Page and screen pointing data
========================

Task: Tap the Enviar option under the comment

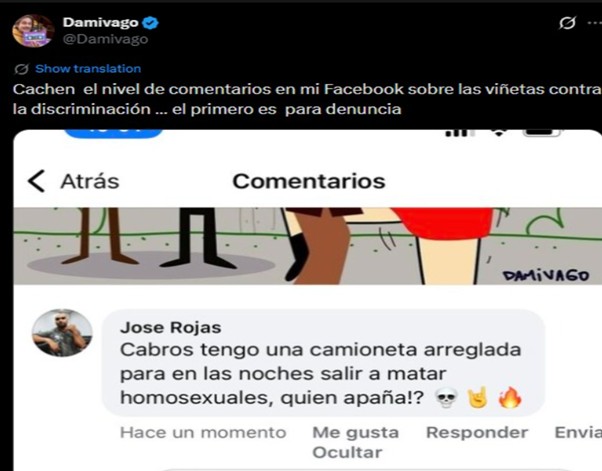Action: point(578,433)
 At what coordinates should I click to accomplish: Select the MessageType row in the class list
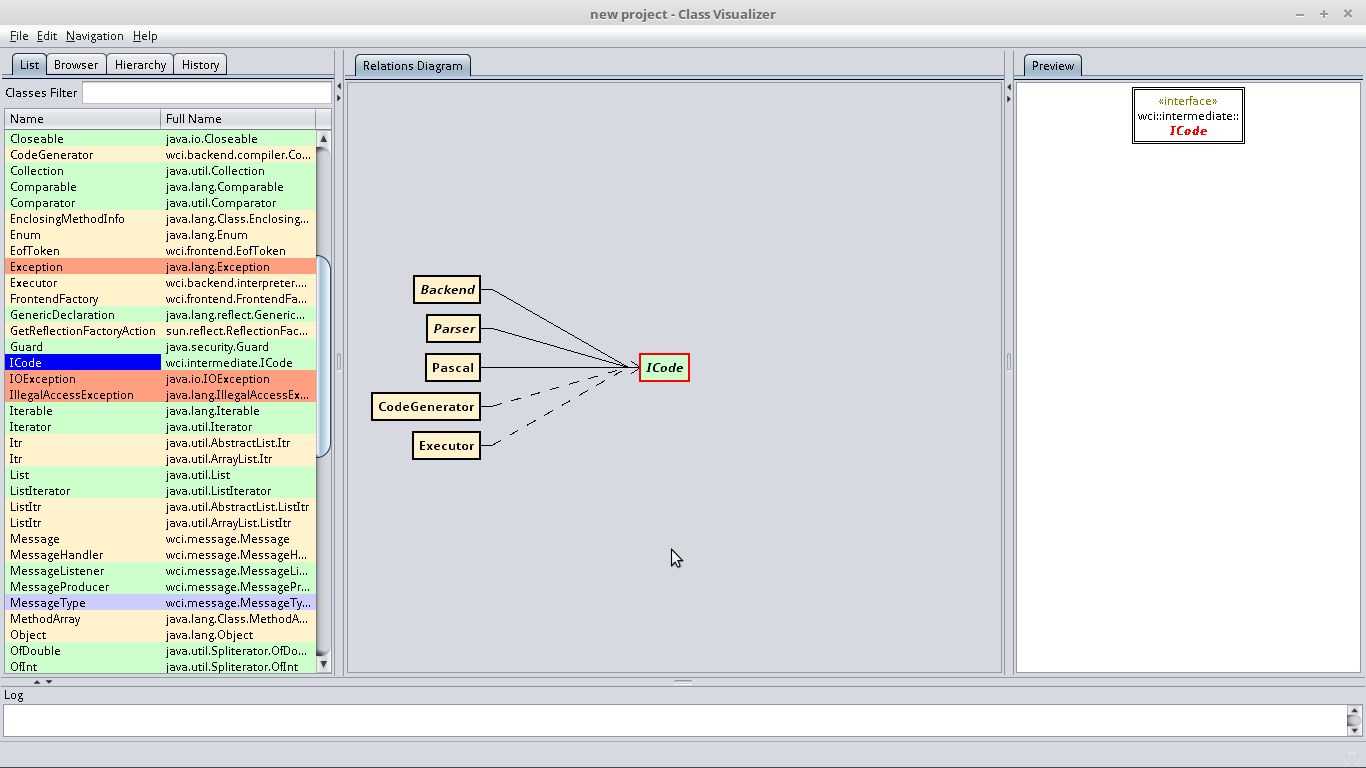click(x=160, y=603)
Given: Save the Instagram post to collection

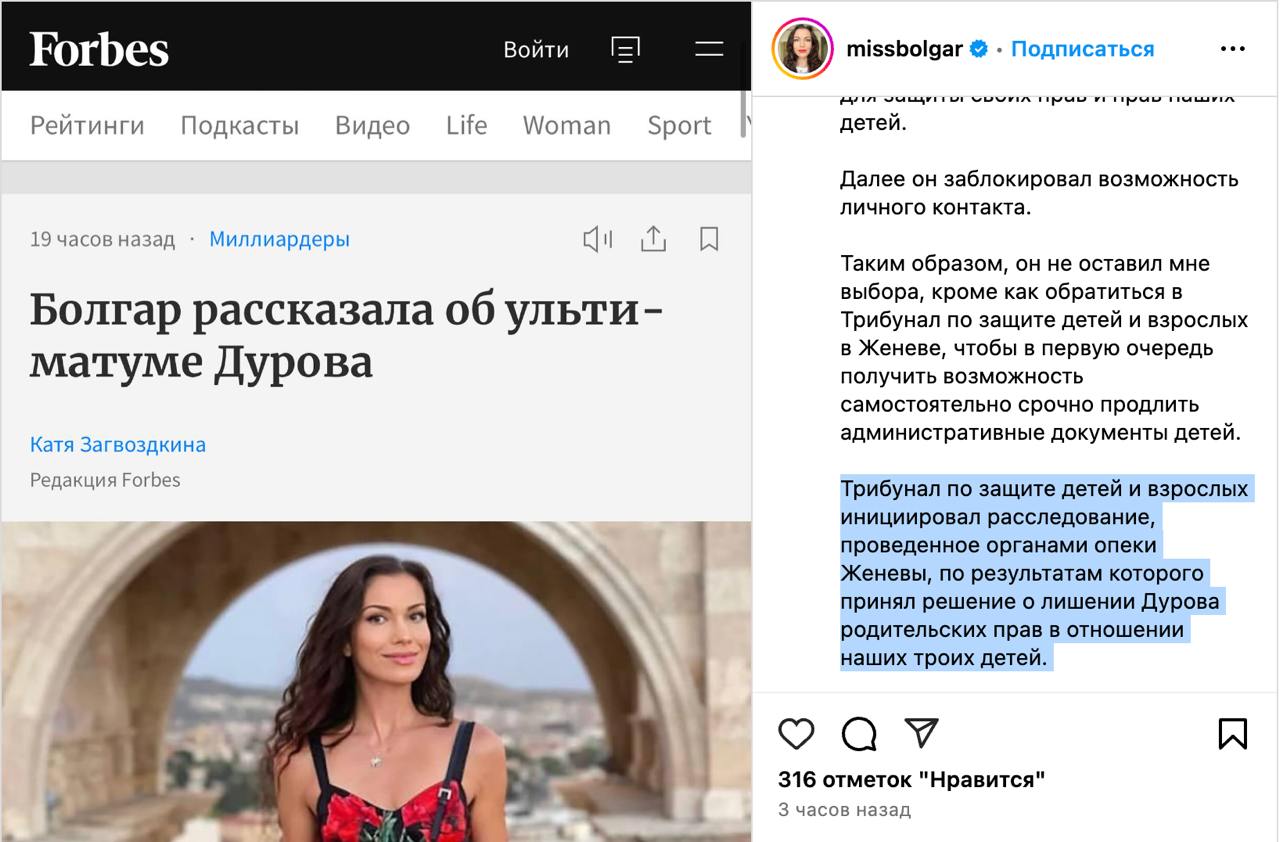Looking at the screenshot, I should 1232,734.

========================

Please write out the part of the entries that opens with the line containing "At what coordinates" and runs through the end of the entries, switching "collection" to "album" and changing nothing else. Leave the pictures out of your answer.

 At what coordinates should I click to accomplish: Select the MessageType row in the class list
click(x=160, y=603)
Given: Save the Instagram post to album

Looking at the screenshot, I should 1232,734.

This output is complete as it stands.